- **STATED GOAL**
Recast the stretch of lines from the start of the data file through the line containing "Nauhapalvelut [menuitem] (27, 912)" as a numbered list, skipping any blank lines. Leave the pictures out of the list.

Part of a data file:
<<<<

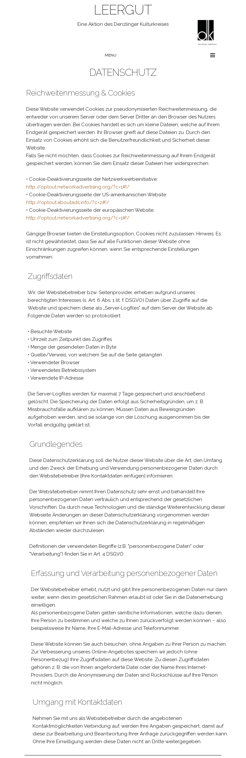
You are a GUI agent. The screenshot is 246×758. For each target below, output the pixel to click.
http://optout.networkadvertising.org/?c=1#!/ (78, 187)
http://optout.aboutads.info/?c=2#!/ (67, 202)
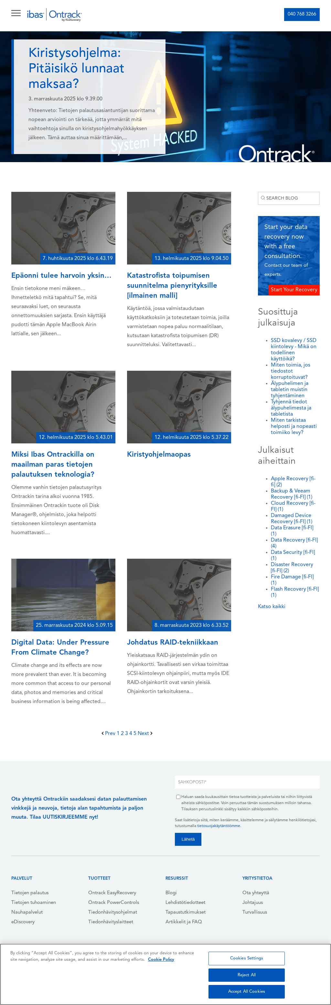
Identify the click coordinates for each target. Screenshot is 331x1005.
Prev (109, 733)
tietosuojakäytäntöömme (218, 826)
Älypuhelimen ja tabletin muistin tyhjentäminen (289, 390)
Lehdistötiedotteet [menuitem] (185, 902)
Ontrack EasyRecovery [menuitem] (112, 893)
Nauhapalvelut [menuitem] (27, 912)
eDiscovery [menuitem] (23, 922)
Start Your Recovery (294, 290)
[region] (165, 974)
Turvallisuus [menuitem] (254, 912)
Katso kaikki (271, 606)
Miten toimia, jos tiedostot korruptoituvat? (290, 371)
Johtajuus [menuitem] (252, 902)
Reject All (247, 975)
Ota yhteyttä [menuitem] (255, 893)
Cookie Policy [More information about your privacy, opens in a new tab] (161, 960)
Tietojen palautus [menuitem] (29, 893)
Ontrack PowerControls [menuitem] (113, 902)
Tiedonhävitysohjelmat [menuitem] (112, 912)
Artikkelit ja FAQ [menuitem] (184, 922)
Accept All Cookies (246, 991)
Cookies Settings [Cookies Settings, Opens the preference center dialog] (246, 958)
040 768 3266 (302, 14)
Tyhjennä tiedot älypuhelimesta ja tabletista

>>>>

- **THE RESULT**
1. You are a GUI agent. The screenshot is 246×758. For each target below, output the pixel to click.
2. http://optout.networkadvertising.org/?c=1#!/ (78, 187)
3. http://optout.aboutads.info/?c=2#!/ (67, 202)
4. Identify the click coordinates for each target. Screenshot is 331x1005.
5. Prev (109, 733)
6. tietosuojakäytäntöömme (218, 826)
7. Älypuhelimen ja tabletin muistin tyhjentäminen (289, 390)
8. Lehdistötiedotteet [menuitem] (185, 902)
9. Ontrack EasyRecovery [menuitem] (112, 893)
10. Nauhapalvelut [menuitem] (27, 912)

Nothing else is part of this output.